Like other fall-seeded crops, winter camelina offers a way to work around the weather while adding another harvest.
“We have a winter crop, something that flowers well before the heat hits in the summer, with the potential to get the crop off a month or so earlier before anything else,” Peoples said. “You can see how farmers can think about integrating that not only into their rotations but into their cash flow because they sit for a very long time exposed on the economics side.”

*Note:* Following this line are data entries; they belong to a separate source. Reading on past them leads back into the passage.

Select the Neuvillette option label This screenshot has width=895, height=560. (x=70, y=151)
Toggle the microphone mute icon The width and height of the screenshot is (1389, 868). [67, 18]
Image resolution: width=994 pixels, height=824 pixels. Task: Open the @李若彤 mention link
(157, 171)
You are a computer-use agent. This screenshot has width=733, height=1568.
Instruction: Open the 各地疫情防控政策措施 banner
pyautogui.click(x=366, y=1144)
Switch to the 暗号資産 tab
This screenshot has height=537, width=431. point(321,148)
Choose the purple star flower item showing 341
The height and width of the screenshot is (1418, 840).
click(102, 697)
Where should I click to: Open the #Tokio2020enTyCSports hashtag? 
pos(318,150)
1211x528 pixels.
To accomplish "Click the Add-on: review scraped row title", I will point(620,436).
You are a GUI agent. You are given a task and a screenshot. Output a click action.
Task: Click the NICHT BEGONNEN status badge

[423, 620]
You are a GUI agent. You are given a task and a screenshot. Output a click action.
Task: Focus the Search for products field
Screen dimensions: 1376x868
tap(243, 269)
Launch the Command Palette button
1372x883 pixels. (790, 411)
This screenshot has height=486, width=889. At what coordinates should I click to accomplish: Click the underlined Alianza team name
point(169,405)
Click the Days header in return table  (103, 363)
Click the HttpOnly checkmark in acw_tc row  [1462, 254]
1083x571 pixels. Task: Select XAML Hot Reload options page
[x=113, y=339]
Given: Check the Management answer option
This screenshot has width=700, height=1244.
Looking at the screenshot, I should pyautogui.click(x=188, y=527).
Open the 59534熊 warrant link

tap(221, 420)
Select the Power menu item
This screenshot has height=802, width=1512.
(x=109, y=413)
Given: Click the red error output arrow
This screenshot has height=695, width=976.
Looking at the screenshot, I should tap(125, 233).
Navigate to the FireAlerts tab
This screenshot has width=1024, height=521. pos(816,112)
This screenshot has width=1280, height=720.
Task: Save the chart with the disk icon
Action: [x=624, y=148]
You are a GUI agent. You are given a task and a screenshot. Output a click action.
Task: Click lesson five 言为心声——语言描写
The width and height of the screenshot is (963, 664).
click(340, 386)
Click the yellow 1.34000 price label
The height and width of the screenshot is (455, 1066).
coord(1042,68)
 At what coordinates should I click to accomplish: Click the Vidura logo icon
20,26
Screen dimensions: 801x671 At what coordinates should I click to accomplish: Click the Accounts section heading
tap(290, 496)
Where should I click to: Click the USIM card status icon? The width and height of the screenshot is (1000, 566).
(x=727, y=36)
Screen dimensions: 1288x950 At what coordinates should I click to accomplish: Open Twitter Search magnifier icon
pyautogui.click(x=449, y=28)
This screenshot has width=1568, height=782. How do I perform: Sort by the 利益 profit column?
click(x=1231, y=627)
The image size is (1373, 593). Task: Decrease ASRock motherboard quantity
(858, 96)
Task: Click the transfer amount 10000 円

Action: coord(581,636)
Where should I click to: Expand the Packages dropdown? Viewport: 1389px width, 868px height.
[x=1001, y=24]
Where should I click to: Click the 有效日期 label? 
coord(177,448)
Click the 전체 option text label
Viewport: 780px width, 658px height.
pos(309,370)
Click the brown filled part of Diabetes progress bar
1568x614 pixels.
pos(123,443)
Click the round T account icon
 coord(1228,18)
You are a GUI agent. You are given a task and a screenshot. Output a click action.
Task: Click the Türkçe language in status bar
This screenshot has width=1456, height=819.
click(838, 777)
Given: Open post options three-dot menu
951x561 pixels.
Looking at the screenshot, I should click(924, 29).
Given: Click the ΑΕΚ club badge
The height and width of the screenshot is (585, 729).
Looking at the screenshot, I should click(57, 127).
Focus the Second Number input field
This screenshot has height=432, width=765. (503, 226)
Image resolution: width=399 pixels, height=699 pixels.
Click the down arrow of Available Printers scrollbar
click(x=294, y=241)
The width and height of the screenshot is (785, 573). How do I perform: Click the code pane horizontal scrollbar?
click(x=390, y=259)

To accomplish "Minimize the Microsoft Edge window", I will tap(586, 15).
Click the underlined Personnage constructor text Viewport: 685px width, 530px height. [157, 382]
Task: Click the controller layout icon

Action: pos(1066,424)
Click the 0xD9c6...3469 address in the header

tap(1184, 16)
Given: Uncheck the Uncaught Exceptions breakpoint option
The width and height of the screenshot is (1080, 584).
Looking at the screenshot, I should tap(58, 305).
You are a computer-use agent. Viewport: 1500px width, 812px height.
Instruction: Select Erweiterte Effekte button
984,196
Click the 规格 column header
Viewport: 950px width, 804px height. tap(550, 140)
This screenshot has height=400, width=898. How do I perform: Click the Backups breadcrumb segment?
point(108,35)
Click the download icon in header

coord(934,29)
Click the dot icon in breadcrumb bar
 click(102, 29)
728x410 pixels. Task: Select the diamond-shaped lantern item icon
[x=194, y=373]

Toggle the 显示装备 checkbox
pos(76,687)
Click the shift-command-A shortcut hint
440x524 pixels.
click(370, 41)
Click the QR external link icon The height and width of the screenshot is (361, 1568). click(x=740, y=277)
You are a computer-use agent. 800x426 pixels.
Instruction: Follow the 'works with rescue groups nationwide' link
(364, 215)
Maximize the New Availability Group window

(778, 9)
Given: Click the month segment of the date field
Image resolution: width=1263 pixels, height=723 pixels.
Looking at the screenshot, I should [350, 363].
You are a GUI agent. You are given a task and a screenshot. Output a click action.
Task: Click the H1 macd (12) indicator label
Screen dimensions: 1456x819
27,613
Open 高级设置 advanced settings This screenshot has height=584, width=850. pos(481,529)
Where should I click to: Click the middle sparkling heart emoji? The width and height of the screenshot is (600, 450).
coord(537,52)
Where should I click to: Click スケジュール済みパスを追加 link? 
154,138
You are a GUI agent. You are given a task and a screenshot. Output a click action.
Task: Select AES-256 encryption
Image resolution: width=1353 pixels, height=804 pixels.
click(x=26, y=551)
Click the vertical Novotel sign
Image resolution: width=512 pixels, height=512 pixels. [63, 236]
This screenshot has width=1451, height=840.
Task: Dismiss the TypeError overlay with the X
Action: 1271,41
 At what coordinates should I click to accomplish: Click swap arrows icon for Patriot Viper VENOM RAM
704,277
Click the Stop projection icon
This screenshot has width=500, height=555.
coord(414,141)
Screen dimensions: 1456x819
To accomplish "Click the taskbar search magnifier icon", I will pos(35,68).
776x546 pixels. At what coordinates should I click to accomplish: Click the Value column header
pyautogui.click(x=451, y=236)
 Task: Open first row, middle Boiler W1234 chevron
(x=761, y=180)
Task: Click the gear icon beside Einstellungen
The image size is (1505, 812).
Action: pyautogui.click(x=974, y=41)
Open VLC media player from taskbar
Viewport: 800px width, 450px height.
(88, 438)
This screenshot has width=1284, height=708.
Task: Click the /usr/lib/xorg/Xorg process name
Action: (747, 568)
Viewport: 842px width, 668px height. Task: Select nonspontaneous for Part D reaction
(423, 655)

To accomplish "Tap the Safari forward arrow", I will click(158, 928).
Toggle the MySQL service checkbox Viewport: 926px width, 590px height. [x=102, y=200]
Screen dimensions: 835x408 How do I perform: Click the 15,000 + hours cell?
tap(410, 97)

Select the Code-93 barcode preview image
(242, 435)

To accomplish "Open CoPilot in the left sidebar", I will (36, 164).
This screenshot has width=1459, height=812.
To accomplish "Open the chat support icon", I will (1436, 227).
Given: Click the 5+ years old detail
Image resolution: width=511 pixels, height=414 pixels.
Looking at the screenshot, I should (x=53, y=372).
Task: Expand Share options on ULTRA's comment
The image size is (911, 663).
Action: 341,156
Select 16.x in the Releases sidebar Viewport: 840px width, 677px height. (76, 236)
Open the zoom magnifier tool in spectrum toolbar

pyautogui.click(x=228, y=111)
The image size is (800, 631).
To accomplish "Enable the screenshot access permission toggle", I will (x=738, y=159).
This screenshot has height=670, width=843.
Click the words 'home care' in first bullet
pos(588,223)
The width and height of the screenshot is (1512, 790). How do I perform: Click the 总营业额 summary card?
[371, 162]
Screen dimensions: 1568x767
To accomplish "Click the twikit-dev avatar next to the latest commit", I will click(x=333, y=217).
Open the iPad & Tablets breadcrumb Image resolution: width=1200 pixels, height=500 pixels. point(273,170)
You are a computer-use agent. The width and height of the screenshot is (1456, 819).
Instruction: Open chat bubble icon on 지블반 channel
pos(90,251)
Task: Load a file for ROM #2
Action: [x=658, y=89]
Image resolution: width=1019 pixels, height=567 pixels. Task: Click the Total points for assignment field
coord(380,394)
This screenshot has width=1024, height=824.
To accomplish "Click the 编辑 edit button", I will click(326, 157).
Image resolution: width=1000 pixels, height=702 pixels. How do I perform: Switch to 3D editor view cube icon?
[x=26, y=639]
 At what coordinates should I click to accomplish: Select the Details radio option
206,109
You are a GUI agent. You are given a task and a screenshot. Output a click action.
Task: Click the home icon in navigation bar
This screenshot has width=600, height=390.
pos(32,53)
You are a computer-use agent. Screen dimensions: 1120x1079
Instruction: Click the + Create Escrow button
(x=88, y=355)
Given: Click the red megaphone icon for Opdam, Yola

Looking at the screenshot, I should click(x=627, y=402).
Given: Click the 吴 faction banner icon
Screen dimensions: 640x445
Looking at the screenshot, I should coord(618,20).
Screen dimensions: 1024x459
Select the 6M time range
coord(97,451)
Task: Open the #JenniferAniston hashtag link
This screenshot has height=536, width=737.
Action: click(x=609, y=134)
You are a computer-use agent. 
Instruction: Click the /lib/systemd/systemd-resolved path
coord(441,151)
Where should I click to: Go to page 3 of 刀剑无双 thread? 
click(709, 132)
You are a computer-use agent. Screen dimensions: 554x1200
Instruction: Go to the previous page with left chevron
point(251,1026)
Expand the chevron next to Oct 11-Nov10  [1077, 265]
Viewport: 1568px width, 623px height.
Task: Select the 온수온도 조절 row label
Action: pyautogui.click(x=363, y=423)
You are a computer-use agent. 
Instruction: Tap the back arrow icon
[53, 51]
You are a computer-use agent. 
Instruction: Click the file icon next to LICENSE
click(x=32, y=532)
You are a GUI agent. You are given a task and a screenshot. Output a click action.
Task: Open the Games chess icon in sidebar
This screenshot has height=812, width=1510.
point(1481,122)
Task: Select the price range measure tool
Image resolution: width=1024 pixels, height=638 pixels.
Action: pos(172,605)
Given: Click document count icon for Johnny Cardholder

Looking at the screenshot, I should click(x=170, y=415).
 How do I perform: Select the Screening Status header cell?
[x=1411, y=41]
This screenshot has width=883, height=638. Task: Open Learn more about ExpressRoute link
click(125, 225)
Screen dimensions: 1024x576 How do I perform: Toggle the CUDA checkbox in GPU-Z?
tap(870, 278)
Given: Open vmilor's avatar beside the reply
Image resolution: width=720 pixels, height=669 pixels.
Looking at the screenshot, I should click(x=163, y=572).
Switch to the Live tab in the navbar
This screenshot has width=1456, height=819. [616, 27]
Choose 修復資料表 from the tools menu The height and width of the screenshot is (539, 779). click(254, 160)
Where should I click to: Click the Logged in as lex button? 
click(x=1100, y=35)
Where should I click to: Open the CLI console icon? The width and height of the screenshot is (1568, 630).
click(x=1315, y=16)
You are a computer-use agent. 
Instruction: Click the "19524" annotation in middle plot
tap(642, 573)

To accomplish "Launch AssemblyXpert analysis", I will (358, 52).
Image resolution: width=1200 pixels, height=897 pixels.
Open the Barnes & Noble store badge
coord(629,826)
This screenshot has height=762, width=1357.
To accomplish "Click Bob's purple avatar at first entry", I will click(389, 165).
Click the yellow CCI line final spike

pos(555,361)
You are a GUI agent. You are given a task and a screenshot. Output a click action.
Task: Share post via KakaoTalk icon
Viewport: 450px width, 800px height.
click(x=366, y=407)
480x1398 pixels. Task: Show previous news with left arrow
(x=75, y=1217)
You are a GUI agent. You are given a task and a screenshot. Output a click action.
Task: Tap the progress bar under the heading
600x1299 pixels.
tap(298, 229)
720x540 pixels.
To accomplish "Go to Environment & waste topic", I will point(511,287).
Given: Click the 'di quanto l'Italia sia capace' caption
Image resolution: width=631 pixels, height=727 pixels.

Yield 10 is looking to get about 20,000 acres of its spring and winter camelina varieties in the ground for the 2023 growing season, with the goal of a broad commercial rollout within the next two to three years.
A wild card is the Canadian Food Inspection Agency, which is updating guidelines to clarify how existing regulations apply to gene-edited crops. This effects one of the company’s high oil content varieties. Peoples said in the meantime, progress can proceed in the United States, where approvals are already in place.
Along with high oil content, Yield 10 is working on optimizing its camelina meal, which is higher in protein than canola and closer to soy. Varieties high in omega-3 fatty acids are being commercialized to benefit food and feed markets and help ease pressure on the world’s overstressed fish stocks.
Further on the horizon are varieties tailored to produce PHAs (polyhydroxyalkanoates), which are used as a biodegradable option to petroleum-based plastics. This would give camelina three revenue streams — oil, meal and PHA — combined with the carbon benefits of a cover crop.
“If the math is OK, and we think it is, we end up with an oil that has a negative carbon score. That’s the big prize; that’s what we all want,” Peoples said. “You’re not going to get that growing regular crops. But this product has that, which is truly disruptive.”